Pavillon sur l'eau, Chen Hengke,1921 (source) |
L’eau dans les paysages
Par Augustin Berque
L’eau dans les paysages, ce n’est pas simplement du monoxyde de dihydrogène (H2O) ici et là, chose qui ne se rencontre pas seulement sur la Terre mais ailleurs aussi dans le système solaire. Sur la Terre elle-même, ce n’est pas non plus seulement cette solution aqueuse – l’eau – dont, sous forme de gouttelettes, la structure physique en elle-même aurait été propice à l’apparition de la vie, et qui de toute façon est nécessaire aux êtres vivants, donc à l’existence des écosystèmes.
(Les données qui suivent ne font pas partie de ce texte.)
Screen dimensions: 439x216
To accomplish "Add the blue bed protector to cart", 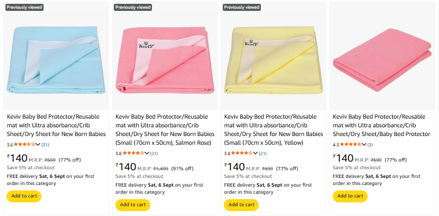I will point(24,196).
L’eau dans les paysages, c’est même encore quelque chose de plus ; car cela exige l’existence d’êtres humains qui, justement, considèrent cela en tant que paysage. Or à la différence de la biosphère et de ses écosystèmes, contrairement à l’opinion commune, cet « en tant que paysage » sans lequel il ne pourrait y avoir de paysages, il n’a rien d’universel. Il est apparu à un certain moment de l’histoire et dans une certaine culture ; précisément au IVe siècle de notre ère, et en Chine du Sud. C’est à partir de là qu’il s’est répandu ailleurs – en Europe notamment, à la Renaissance, quoiqu’on ne puisse exclure qu’il s’agisse là d’un événement indépendant –, d’abord parmi les élites oisives et cultivées, puis petit à petit dans les autres couches sociales, jusqu’à nous paraître aujourd’hui cette chose universelle : le paysage. N’oublions pas pour autant que voici à peine plus d’un siècle, ce connaisseur en la matière qu’était Paul Cézanne confiait à Joachim Gasquet, le poète et critique d’art, qu’il doutait que les paysans de la région d’Aix eussent jamais vu la Sainte-Victoire. Optiquement certes, ils la voyaient tous les jours, mais en tant que paysage, effectivement, ils ne l’avaient jamais vue ; car voir le pays en tant que paysage – que le pays existe en tant que paysage –, cela exige un certain regard, lequel, pendant longtemps, n’a été l’affaire que des happy few.